Open Source auf dem Acker: Diesen Landwirtschafts-Roboter soll jeder nachbauen können

Auf einer Farm nahe dem Silicon Valley arbeitet ein kleines Team an einem Landwirtschaftsroboter. Der soll jedoch nicht teuer verkauft, sondern als Open-Source-Projekt freigegeben werden. Jeder soll ihn nachbauen, verbessern und nachrüsten können. Denn nahezu jedes Bauteil kann einfach im Internet bestellt und im Baumarkt gekauft werden.

Von Michael Förtsch

Ein Landwirt hat es nicht leicht. Er muss früh aus dem Bett, muss sich ständig um das Wetter sorgen, zur Aussaat und Erntezeit rund um die Uhr mit dem Traktor auf den Acker fahren. Denn die Felder wollen bestellt, die Ernte eingebracht und die neue Saat ausgebracht werden. Dazwischen muss ein Landwirt ständig im Auge behalten, ob und wie gut Weizen, Mais oder Salatpflanzen gedeihen und ob irgendwelches Unkraut wuchert, das Platz und Nährstoffe kostet. Da wundert es wenig, dass die Landwirtschaft zu den heimlichen Vorreitern von Digitalisierung und Automatisierung gehört. Moderne Traktoren sind oft selbstverständlich mit GPS, Bordcomputern und Fahrautomatiksystemen ausgestattet. Immer öfter werden Äcker mit Drohnen kartografiert und über Luftbilder die Erträge der Saison prognostiziert. In wenigen Jahren sollen Roboter ganz selbstverständlich über die Felder rollen und den Landwirten allzu kleinteilige und zeitraubende Arbeit abnehmen – und helfen, mit Herausforderung wie dem Klimawandel klarzukommen.
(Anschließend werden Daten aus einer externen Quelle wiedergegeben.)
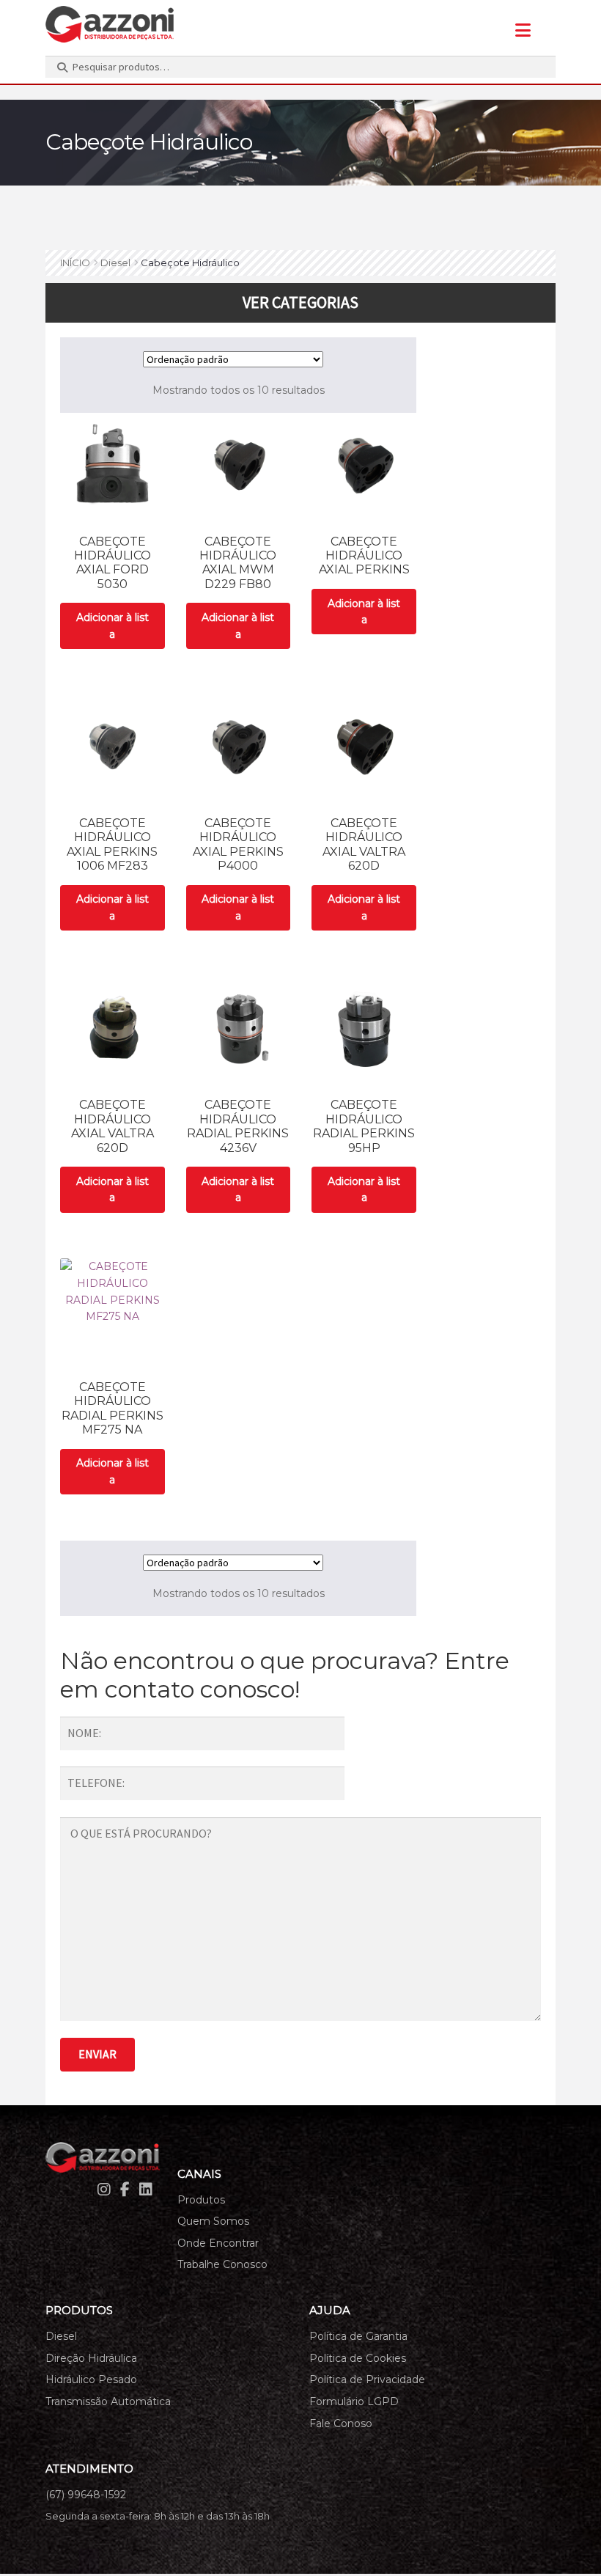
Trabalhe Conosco (222, 2264)
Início (75, 262)
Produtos (201, 2199)
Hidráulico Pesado (91, 2379)
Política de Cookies (357, 2358)
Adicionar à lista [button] (112, 626)
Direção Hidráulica (91, 2358)
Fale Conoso (340, 2423)
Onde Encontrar (218, 2243)
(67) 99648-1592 (85, 2494)
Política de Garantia (358, 2336)
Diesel (115, 262)
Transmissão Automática (108, 2401)
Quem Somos (213, 2221)
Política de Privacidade (367, 2379)
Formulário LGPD (354, 2401)
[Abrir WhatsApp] (564, 2539)
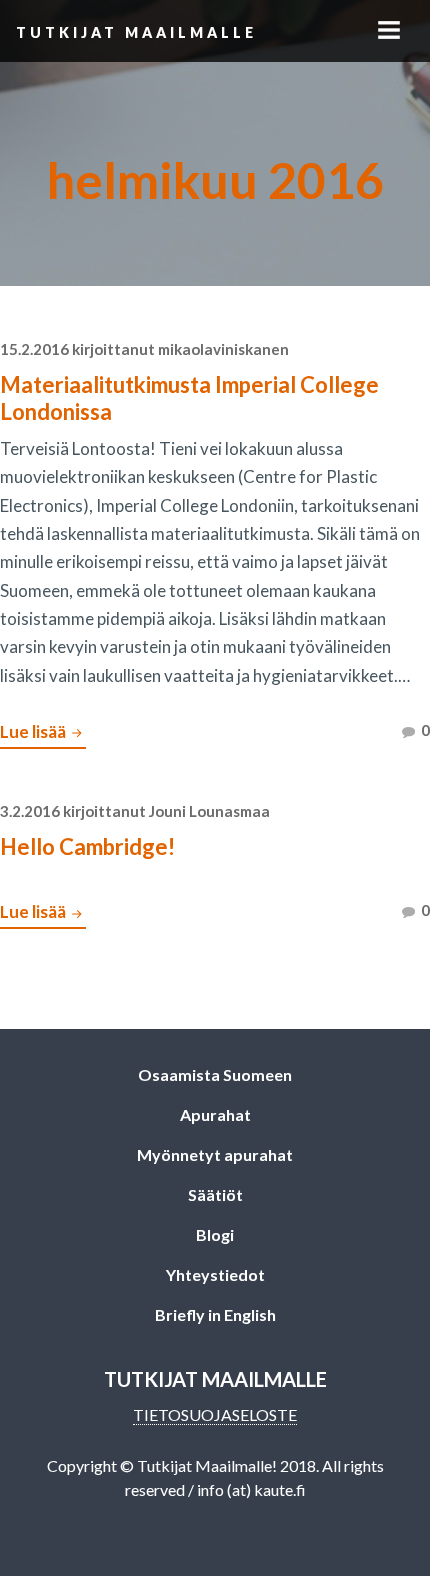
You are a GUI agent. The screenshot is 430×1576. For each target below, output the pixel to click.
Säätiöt (215, 1194)
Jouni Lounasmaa (209, 811)
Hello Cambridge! (87, 846)
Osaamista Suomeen (215, 1074)
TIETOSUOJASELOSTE (215, 1414)
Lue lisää (43, 734)
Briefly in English (215, 1314)
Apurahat (215, 1114)
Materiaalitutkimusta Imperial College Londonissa (189, 397)
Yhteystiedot (215, 1274)
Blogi (215, 1234)
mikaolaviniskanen (223, 349)
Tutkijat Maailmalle (136, 32)
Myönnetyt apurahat (215, 1154)
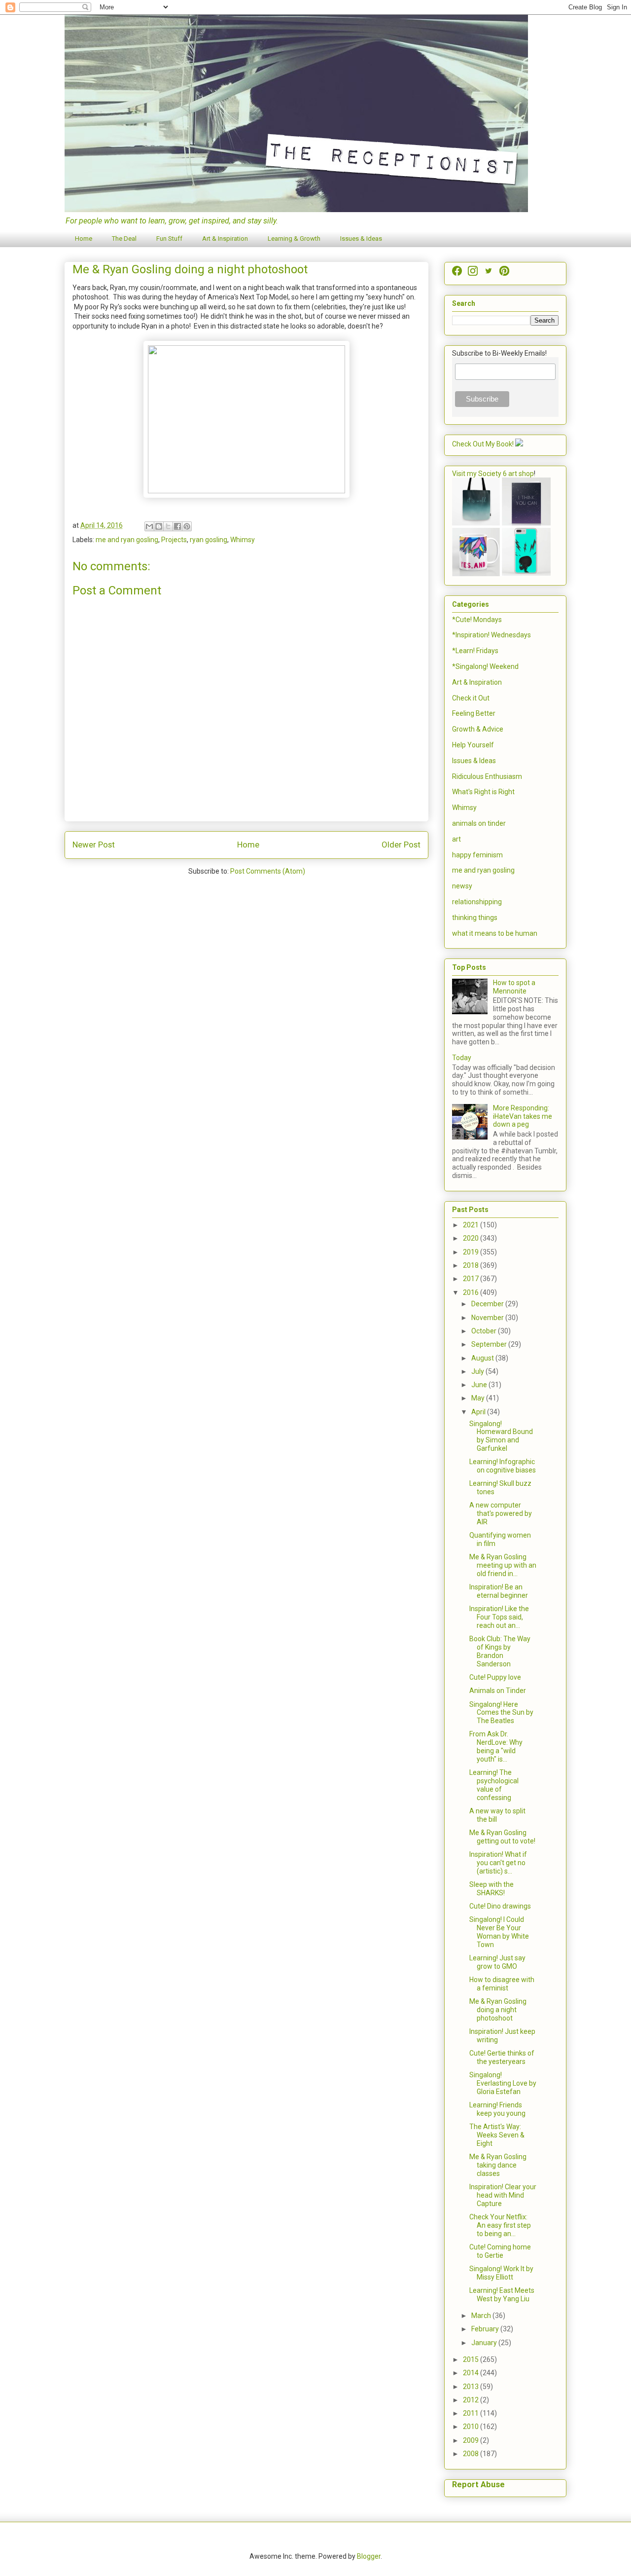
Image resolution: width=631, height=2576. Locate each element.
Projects (174, 540)
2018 (471, 1265)
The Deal (124, 238)
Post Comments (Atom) (267, 871)
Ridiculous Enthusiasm (487, 776)
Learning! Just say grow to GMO (497, 1962)
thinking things (474, 917)
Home (83, 238)
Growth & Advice (477, 729)
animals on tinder (479, 823)
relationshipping (477, 902)
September (489, 1344)
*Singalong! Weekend (485, 666)
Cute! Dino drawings (500, 1906)
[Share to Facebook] (177, 526)
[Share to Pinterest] (187, 526)
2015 (471, 2359)
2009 (471, 2440)
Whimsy (242, 540)
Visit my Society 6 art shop (493, 474)
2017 (471, 1279)
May (478, 1398)
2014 (471, 2373)
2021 (471, 1225)
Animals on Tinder (497, 1690)
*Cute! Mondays (477, 620)
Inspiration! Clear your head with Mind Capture (502, 2195)
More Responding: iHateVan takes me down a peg (522, 1116)
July (478, 1371)
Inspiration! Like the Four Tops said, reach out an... (499, 1617)
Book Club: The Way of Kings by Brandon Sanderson (499, 1651)
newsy (462, 886)
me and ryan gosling (127, 540)
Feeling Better (473, 713)
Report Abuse (478, 2484)
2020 (471, 1238)
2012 (471, 2400)
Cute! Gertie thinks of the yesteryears (501, 2057)
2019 (471, 1252)
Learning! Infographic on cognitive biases (502, 1466)
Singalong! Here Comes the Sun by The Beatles (501, 1712)
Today (461, 1058)
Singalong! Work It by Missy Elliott (501, 2273)
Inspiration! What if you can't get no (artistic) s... (498, 1862)
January (484, 2343)
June (480, 1385)
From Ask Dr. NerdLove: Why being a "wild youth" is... (496, 1746)
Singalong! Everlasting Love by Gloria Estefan (502, 2083)
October (484, 1331)
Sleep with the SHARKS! (491, 1888)
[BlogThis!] (159, 526)
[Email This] (149, 526)
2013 (471, 2387)
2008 (471, 2454)
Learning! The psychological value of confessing (494, 1784)
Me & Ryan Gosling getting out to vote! (502, 1837)
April (479, 1412)
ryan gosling (208, 540)
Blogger (369, 2556)
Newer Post (93, 844)
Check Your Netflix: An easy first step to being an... (500, 2225)
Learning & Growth (294, 238)
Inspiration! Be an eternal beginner (498, 1591)
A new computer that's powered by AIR (500, 1513)
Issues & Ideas (361, 238)
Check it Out (471, 698)
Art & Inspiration (225, 238)
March (481, 2315)
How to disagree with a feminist (501, 1984)
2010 (471, 2426)
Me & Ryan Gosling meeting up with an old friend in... (502, 1565)
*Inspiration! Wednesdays (491, 635)
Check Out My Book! (483, 444)
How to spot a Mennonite (514, 987)
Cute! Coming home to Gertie (500, 2251)
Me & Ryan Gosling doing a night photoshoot (497, 2009)
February (485, 2329)
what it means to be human (494, 933)
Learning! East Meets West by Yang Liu (501, 2294)
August (483, 1358)
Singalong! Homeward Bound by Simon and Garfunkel (501, 1436)
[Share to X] (168, 526)
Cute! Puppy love (495, 1677)
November (488, 1318)
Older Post (401, 844)
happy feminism (477, 855)
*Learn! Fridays (475, 651)
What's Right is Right (483, 792)
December (488, 1304)
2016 (471, 1292)
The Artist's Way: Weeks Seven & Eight (497, 2135)
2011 (471, 2413)
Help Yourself (473, 745)
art (456, 839)
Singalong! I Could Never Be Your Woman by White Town (499, 1931)
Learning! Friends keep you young (497, 2109)
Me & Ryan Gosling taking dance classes (497, 2165)
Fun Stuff (169, 238)
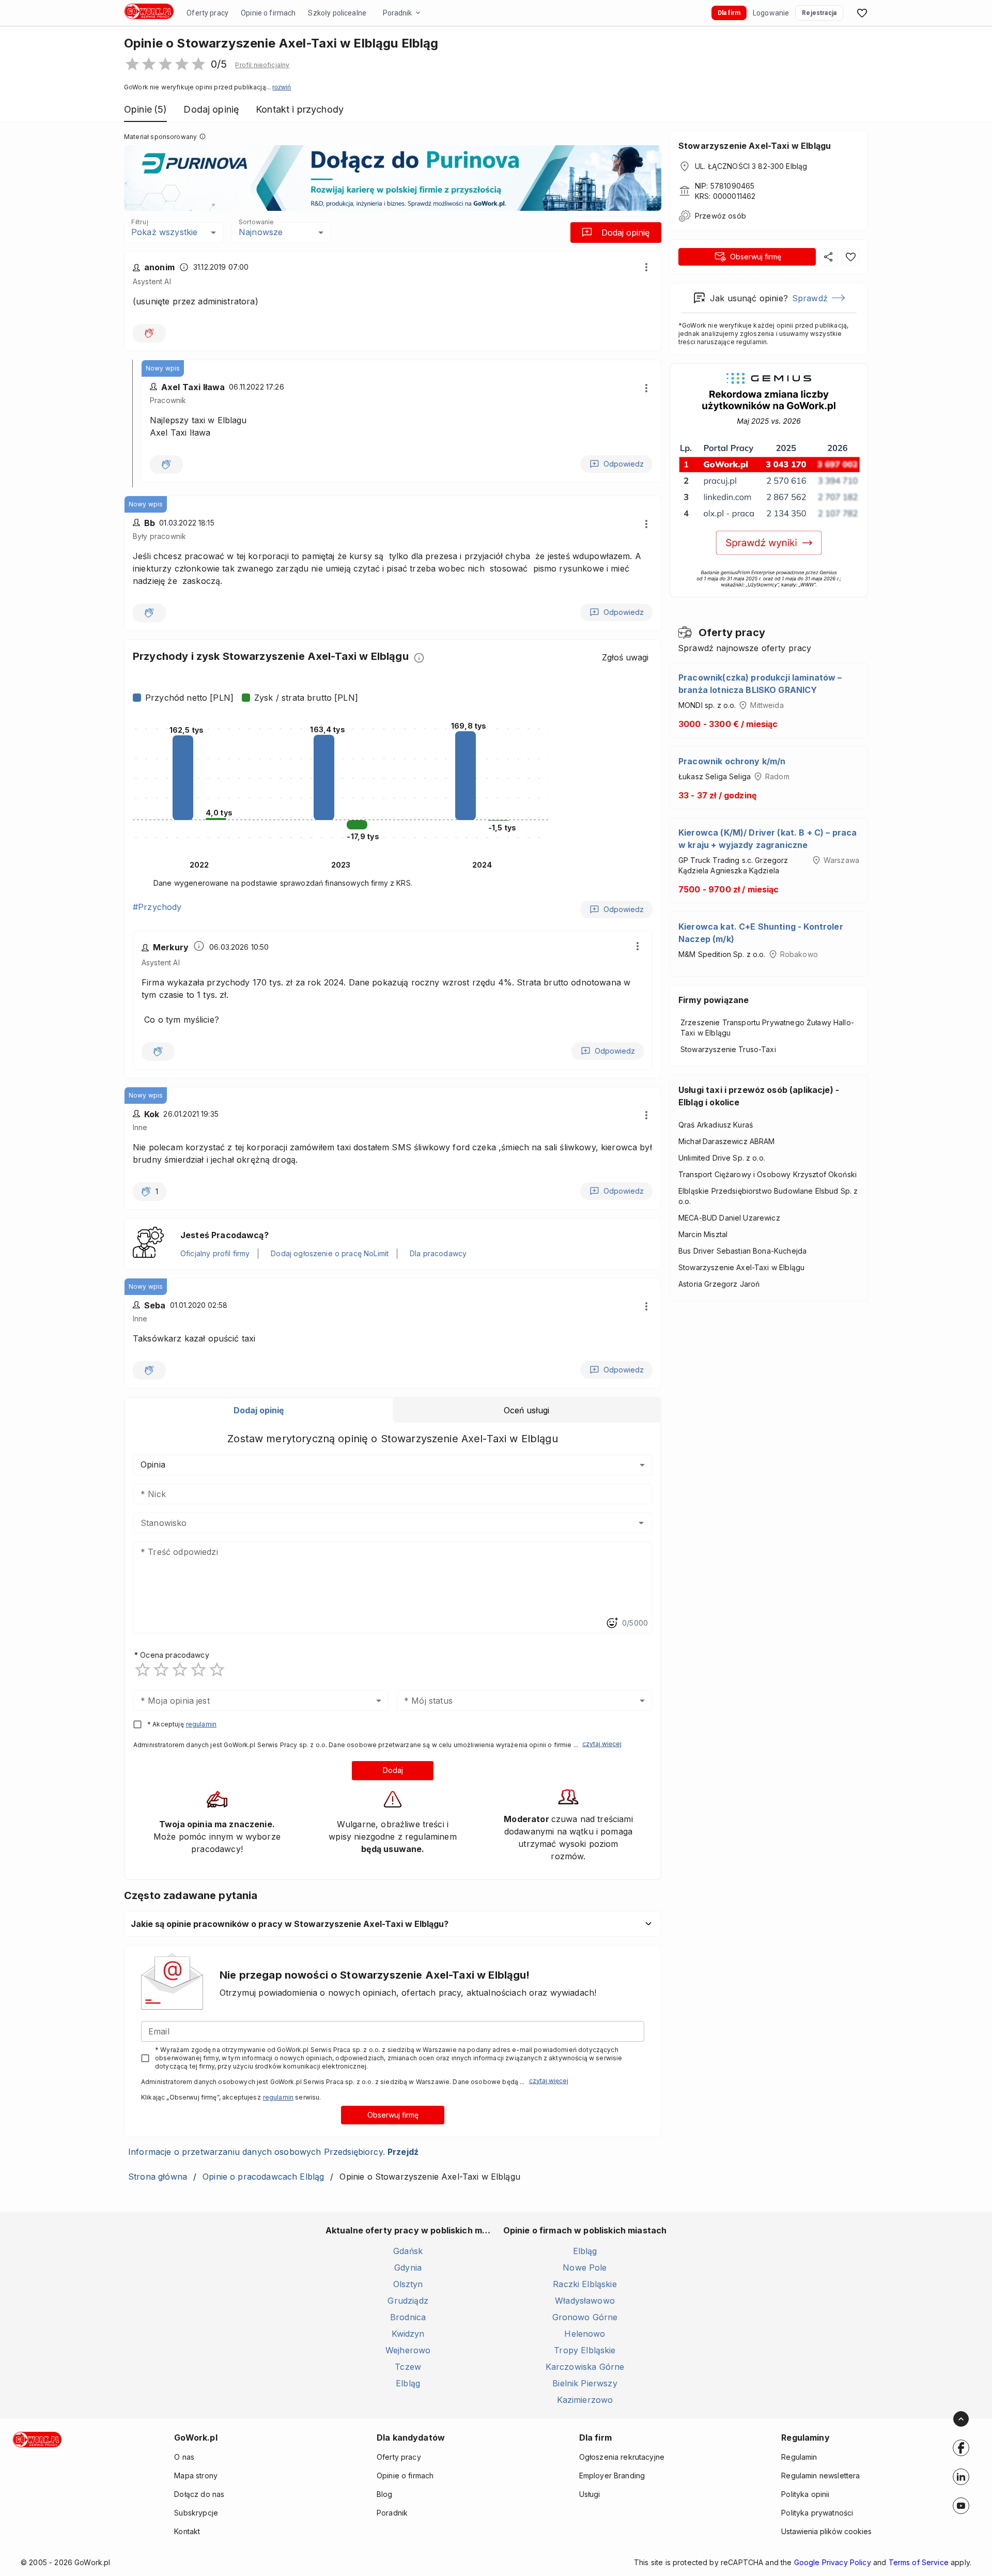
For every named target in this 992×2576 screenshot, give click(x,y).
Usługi (589, 2494)
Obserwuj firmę (393, 2114)
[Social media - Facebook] (961, 2448)
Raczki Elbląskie (584, 2284)
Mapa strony (196, 2475)
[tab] (259, 1410)
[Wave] (149, 333)
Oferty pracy (207, 13)
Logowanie (771, 13)
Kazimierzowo (585, 2400)
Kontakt (187, 2531)
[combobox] (377, 1523)
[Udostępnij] (829, 257)
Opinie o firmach (268, 13)
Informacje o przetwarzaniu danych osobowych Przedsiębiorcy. (273, 2152)
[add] (961, 2448)
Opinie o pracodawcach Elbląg (263, 2176)
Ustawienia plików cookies (826, 2531)
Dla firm (729, 13)
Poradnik (397, 13)
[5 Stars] (217, 1669)
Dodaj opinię (625, 232)
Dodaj (393, 1770)
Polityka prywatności (817, 2512)
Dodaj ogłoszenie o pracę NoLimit (330, 1253)
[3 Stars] (180, 1669)
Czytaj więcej (602, 1744)
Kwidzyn (408, 2333)
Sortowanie (256, 222)
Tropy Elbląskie (584, 2350)
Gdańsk (408, 2251)
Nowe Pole (585, 2267)
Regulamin (799, 2456)
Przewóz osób (720, 215)
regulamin (201, 1724)
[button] (262, 65)
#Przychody (157, 907)
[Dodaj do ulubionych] (850, 257)
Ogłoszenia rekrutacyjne (621, 2456)
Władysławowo (585, 2300)
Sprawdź (810, 298)
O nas (184, 2456)
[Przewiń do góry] (961, 2419)
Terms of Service (919, 2562)
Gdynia (408, 2267)
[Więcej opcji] (646, 266)
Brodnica (408, 2317)
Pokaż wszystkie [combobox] (164, 232)
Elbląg (408, 2383)
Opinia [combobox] (153, 1464)
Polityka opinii (805, 2494)
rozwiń (281, 87)
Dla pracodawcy (438, 1253)
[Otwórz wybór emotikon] (612, 1623)
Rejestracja (819, 13)
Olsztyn (408, 2284)
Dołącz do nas (199, 2494)
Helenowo (584, 2333)
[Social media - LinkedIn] (961, 2477)
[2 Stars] (161, 1669)
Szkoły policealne (337, 13)
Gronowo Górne (585, 2317)
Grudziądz (408, 2300)
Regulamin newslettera (820, 2475)
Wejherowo (407, 2350)
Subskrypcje (196, 2512)
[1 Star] (142, 1669)
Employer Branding (612, 2475)
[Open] (641, 1523)
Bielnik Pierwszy (584, 2383)
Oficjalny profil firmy (215, 1253)
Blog (385, 2494)
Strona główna (157, 2176)
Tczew (408, 2367)
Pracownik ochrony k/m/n (731, 761)
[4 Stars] (198, 1669)
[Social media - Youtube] (961, 2505)
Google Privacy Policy (832, 2562)
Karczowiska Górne (585, 2367)
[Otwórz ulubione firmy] (862, 13)
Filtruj (139, 222)
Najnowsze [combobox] (261, 232)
Das zur Google-Mutter Alphabet gehörende Forschungsunternehmen X arbeitet mit seinem Projekt Mineral beispielsweise an Robotern, die über die Felder ziehen, die Gesundheit von Pflanzen bewerten und präzise ermitteln, was sie brauchen, um ideal zu wachsen. Ein ehemaliger X-Mitarbeiter hat inzwischen auch das darauf spezialisierte Start-up Neatleaf mitgegründet. Naïo Technologies wiederum entwickelt mit dem Dino eine automatisierte Fahrmaschine, der mittels Künstlicher Intelligenz große Gemüseäcker bestellen, Unkraut jäten und jede einzelne Pflanze registrieren kann. Diese Landwirtschaftsroboter sind durchdacht, clever und können helfen, Erträge zu steigern, die Äcker zu schonen und Landwirte zu entlasten. Aber: Sie sind auch teuer und damit für kleinere Landwirte wohl wenig erschwinglich. Funktionieren sie nicht, wie sie sollen, sind Bauern zudem auf Reparatur- und Service-Dienste der Unternehmen angewiesen. Warum also nicht einfach selbst einen Landwirtschaftsroboter bauen – und den als Open-Source-Projekt freigeben? Damit andere ihn nachbauen, verbessern und an ihre eigenen Bedürfnisse anpassen können?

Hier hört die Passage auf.